Halfway home in the evening, at the conclusion of an afternoon of much conversation, tea and dosas, Papa suddenly enquired, “Aruna, have you got my phone?”

“No,” answered my mother. “You took it from me just before we reached. Remember when you tried to call - but couldn’t - for directions to the house? What did you do with it?”


“I kept it in my pocket…and then on the table next to where I was sitting. I thought you would have picked it up,” remarked Papa in an imperceptibly aggrieved tone. “Never mind if you didn’t. It is safe enough there.”
After a minute, he added “Just call and check. It is there of course, but just let them know”.

I called again. My cousin Vimal, promised to look for it. He found it almost immediately, reposing quietly on the table, and asked if he should come down to give it to us. We were nearly at Noida, and considering my father’s frequency of using the phone, I firmly declined to let him come so far on a smoggy winter’s evening. Anyway, as Papa reminded us, Bhawani Chacha was going back to DehraDun in a few days time. He could carry it there with him, from where Papa could easily collect it since he was planning to visit DehraDun as well.
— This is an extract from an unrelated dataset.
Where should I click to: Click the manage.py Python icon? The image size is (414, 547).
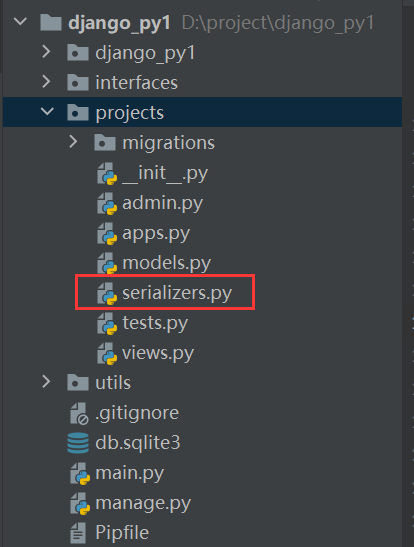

We all agreed that this was the best thing to do. Almost immediately, he thought of another idea. Arvind Bhai, Papa’s sister’s son, who also lived in Noida, was planning to visit Deepa Chachi the next day. “Arvind can get it back. He is just a few kilometers away and we can arrange to pick it up.”
I duly called up both sets of cousins to inform them of the handing and taking over of the bag. “You can switch off the phone,” I told Vimal. “No, I’ll keep it on – that way Tauji will have a record of his missed calls.”
“Don’t bother”, I told him. “He doesn’t”.

He obviously did not believe me. In due course, the phone came back, still switched on, just in time for my parents’ forthcoming visit to Dehra Dun. I advised my father to keep it handy, and answer phones, to enable coordination of station-dropping and picking. “Don’t worry, I have it with me,” he said brightly. “Yes, the charger too.”
I finally tracked my elusive parents in one of the numerous houses at Dehra Dun the next day, after many phone calls to the houses of aunts and uncles from where they had just left or were just expected to reach. “Why don’t you switch on your phone,” I demanded, justly irritated. “Oh you know, the battery had drained off, and I found the charger I was carrying did not fit,” was the equable answer.

Two days later, we arrived at DehraDun as planned. “Of course, I don’t really need it now that you all are here and we will travel back together,” Papa said, after he had thanked us profusely for restoring his charger to him, retrieved from its hideout inside the cabinet in his study. “Your mother, as usual, must have tidied it away - you know she can’t bear to see anything lying around”.
“Indeed? You must have got mixed up with the charger of one of those innumerable phones that you persist in buying.” Mummy countered.
And they steadfastly stuck to their individual explanations.